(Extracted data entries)
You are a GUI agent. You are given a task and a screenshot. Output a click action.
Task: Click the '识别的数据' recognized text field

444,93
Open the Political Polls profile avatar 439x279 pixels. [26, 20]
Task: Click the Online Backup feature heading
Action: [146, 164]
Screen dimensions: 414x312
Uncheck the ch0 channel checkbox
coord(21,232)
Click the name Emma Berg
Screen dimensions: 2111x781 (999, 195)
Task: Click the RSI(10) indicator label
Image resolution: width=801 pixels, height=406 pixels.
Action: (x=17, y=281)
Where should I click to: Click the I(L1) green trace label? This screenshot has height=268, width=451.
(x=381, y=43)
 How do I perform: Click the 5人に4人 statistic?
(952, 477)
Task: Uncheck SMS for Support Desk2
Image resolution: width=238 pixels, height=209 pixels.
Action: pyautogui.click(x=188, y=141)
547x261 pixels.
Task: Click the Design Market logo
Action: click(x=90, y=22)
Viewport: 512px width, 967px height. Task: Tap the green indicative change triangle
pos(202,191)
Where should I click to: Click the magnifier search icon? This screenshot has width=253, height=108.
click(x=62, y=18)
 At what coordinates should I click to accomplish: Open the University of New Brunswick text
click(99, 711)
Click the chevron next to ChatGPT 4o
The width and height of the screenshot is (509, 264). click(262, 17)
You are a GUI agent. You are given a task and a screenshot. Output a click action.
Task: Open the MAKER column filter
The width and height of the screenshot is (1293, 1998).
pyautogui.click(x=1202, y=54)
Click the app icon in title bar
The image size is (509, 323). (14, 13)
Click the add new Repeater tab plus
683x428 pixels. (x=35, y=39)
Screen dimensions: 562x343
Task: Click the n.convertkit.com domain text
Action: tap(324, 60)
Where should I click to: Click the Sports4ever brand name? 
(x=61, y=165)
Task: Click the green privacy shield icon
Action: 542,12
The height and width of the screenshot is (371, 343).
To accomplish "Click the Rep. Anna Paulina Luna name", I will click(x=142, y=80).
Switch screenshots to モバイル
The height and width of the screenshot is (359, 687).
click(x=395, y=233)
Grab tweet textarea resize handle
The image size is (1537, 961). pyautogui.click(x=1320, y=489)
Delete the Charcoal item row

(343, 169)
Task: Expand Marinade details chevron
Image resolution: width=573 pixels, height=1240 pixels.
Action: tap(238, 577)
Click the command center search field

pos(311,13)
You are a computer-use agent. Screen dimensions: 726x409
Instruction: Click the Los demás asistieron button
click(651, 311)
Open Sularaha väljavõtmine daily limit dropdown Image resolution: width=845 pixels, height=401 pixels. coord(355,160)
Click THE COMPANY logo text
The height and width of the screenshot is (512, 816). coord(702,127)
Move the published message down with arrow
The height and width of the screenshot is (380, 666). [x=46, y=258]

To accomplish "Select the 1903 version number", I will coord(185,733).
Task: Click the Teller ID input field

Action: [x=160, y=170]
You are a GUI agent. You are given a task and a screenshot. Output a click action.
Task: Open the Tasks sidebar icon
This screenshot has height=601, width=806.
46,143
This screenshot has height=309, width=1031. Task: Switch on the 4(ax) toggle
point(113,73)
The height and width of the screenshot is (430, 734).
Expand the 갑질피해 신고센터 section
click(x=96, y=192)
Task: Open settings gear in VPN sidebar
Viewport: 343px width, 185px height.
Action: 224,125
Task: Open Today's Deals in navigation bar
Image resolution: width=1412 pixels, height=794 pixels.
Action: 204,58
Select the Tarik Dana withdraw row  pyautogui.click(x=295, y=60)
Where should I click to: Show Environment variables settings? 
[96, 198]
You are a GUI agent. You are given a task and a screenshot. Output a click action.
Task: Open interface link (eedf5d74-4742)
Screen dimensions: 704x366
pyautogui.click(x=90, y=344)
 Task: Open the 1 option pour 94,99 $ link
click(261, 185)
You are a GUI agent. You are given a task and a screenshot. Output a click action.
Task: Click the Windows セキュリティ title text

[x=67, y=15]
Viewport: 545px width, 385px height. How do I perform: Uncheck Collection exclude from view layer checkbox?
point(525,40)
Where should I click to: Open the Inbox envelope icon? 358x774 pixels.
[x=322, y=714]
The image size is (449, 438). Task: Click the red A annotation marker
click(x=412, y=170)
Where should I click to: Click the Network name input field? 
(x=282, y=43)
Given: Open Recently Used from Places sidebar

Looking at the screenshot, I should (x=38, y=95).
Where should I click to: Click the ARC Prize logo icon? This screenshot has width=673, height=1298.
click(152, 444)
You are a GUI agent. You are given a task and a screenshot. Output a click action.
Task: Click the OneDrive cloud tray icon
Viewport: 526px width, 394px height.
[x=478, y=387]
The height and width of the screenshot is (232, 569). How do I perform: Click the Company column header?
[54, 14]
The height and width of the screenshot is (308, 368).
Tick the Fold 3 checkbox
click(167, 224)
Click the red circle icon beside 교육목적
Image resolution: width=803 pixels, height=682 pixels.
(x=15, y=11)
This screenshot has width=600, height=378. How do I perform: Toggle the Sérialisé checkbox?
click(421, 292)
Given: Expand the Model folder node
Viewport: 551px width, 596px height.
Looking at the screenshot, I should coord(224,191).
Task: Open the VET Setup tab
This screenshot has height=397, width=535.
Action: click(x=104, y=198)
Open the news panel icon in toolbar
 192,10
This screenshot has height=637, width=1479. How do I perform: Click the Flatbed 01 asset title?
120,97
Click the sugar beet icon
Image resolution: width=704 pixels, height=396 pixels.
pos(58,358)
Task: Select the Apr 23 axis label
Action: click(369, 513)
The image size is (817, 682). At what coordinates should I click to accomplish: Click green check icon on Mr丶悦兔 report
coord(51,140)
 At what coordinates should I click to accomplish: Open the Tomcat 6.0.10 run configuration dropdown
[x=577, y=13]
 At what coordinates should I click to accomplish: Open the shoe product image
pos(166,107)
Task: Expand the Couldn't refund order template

PROBLEM TO SOLVE: Please quote the records above exactly, without skipping a line.

OUTPUT FOR THIS EXERCISE:
You are a GUI agent. You are given a task and a screenshot. Output a click action.
Task: Click the '识别的数据' recognized text field

444,93
Open the Political Polls profile avatar 439x279 pixels. [26, 20]
Task: Click the Online Backup feature heading
Action: [146, 164]
Screen dimensions: 414x312
Uncheck the ch0 channel checkbox
coord(21,232)
Click the name Emma Berg
Screen dimensions: 2111x781 (999, 195)
Task: Click the RSI(10) indicator label
Image resolution: width=801 pixels, height=406 pixels.
Action: (x=17, y=281)
Where should I click to: Click the I(L1) green trace label? This screenshot has height=268, width=451.
(x=381, y=43)
 How do I perform: Click the 5人に4人 statistic?
(952, 477)
Task: Uncheck SMS for Support Desk2
Image resolution: width=238 pixels, height=209 pixels.
Action: pyautogui.click(x=188, y=141)
547x261 pixels.
Task: Click the Design Market logo
Action: click(x=90, y=22)
Viewport: 512px width, 967px height. Task: Tap the green indicative change triangle
pos(202,191)
Where should I click to: Click the magnifier search icon? This screenshot has width=253, height=108.
click(x=62, y=18)
 At what coordinates should I click to accomplish: Open the University of New Brunswick text
click(99, 711)
Click the chevron next to ChatGPT 4o
The width and height of the screenshot is (509, 264). click(262, 17)
You are a GUI agent. You are given a task and a screenshot. Output a click action.
Task: Open the MAKER column filter
The width and height of the screenshot is (1293, 1998).
pyautogui.click(x=1202, y=54)
Click the app icon in title bar
The image size is (509, 323). (14, 13)
Click the add new Repeater tab plus
683x428 pixels. (x=35, y=39)
Screen dimensions: 562x343
Task: Click the n.convertkit.com domain text
Action: tap(324, 60)
Where should I click to: Click the Sports4ever brand name? 
(x=61, y=165)
Task: Click the green privacy shield icon
Action: 542,12
The height and width of the screenshot is (371, 343).
To accomplish "Click the Rep. Anna Paulina Luna name", I will click(x=142, y=80).
Switch screenshots to モバイル
The height and width of the screenshot is (359, 687).
click(x=395, y=233)
Grab tweet textarea resize handle
The image size is (1537, 961). pyautogui.click(x=1320, y=489)
Delete the Charcoal item row

(343, 169)
Task: Expand Marinade details chevron
Image resolution: width=573 pixels, height=1240 pixels.
Action: tap(238, 577)
Click the command center search field

pos(311,13)
You are a computer-use agent. Screen dimensions: 726x409
Instruction: Click the Los demás asistieron button
click(651, 311)
Open Sularaha väljavõtmine daily limit dropdown Image resolution: width=845 pixels, height=401 pixels. coord(355,160)
Click THE COMPANY logo text
The height and width of the screenshot is (512, 816). coord(702,127)
Move the published message down with arrow
The height and width of the screenshot is (380, 666). [x=46, y=258]

To accomplish "Select the 1903 version number", I will coord(185,733).
Task: Click the Teller ID input field

Action: [x=160, y=170]
You are a GUI agent. You are given a task and a screenshot. Output a click action.
Task: Open the Tasks sidebar icon
This screenshot has height=601, width=806.
46,143
This screenshot has height=309, width=1031. Task: Switch on the 4(ax) toggle
point(113,73)
The height and width of the screenshot is (430, 734).
Expand the 갑질피해 신고센터 section
click(x=96, y=192)
Task: Open settings gear in VPN sidebar
Viewport: 343px width, 185px height.
Action: 224,125
Task: Open Today's Deals in navigation bar
Image resolution: width=1412 pixels, height=794 pixels.
Action: 204,58
Select the Tarik Dana withdraw row  pyautogui.click(x=295, y=60)
Where should I click to: Show Environment variables settings? 
[96, 198]
You are a GUI agent. You are given a task and a screenshot. Output a click action.
Task: Open interface link (eedf5d74-4742)
Screen dimensions: 704x366
pyautogui.click(x=90, y=344)
 Task: Open the 1 option pour 94,99 $ link
click(261, 185)
You are a GUI agent. You are given a task and a screenshot. Output a click action.
Task: Click the Windows セキュリティ title text

[x=67, y=15]
Viewport: 545px width, 385px height. How do I perform: Uncheck Collection exclude from view layer checkbox?
point(525,40)
Where should I click to: Open the Inbox envelope icon? 358x774 pixels.
[x=322, y=714]
The image size is (449, 438). Task: Click the red A annotation marker
click(x=412, y=170)
Where should I click to: Click the Network name input field? 
(x=282, y=43)
Given: Open Recently Used from Places sidebar

Looking at the screenshot, I should (x=38, y=95).
Where should I click to: Click the ARC Prize logo icon? This screenshot has width=673, height=1298.
click(152, 444)
You are a GUI agent. You are given a task and a screenshot. Output a click action.
Task: Click the OneDrive cloud tray icon
Viewport: 526px width, 394px height.
[x=478, y=387]
The height and width of the screenshot is (232, 569). How do I perform: Click the Company column header?
[54, 14]
The height and width of the screenshot is (308, 368).
Tick the Fold 3 checkbox
click(167, 224)
Click the red circle icon beside 교육목적
Image resolution: width=803 pixels, height=682 pixels.
(x=15, y=11)
This screenshot has width=600, height=378. How do I perform: Toggle the Sérialisé checkbox?
click(421, 292)
Given: Expand the Model folder node
Viewport: 551px width, 596px height.
Looking at the screenshot, I should coord(224,191).
Task: Open the VET Setup tab
This screenshot has height=397, width=535.
Action: click(x=104, y=198)
Open the news panel icon in toolbar
 192,10
This screenshot has height=637, width=1479. How do I perform: Click the Flatbed 01 asset title?
120,97
Click the sugar beet icon
Image resolution: width=704 pixels, height=396 pixels.
pos(58,358)
Task: Select the Apr 23 axis label
Action: click(369, 513)
The image size is (817, 682). At what coordinates should I click to accomplish: Click green check icon on Mr丶悦兔 report
coord(51,140)
 At what coordinates should I click to accomplish: Open the Tomcat 6.0.10 run configuration dropdown
[x=577, y=13]
 At what coordinates should I click to accomplish: Open the shoe product image
pos(166,107)
Task: Expand the Couldn't refund order template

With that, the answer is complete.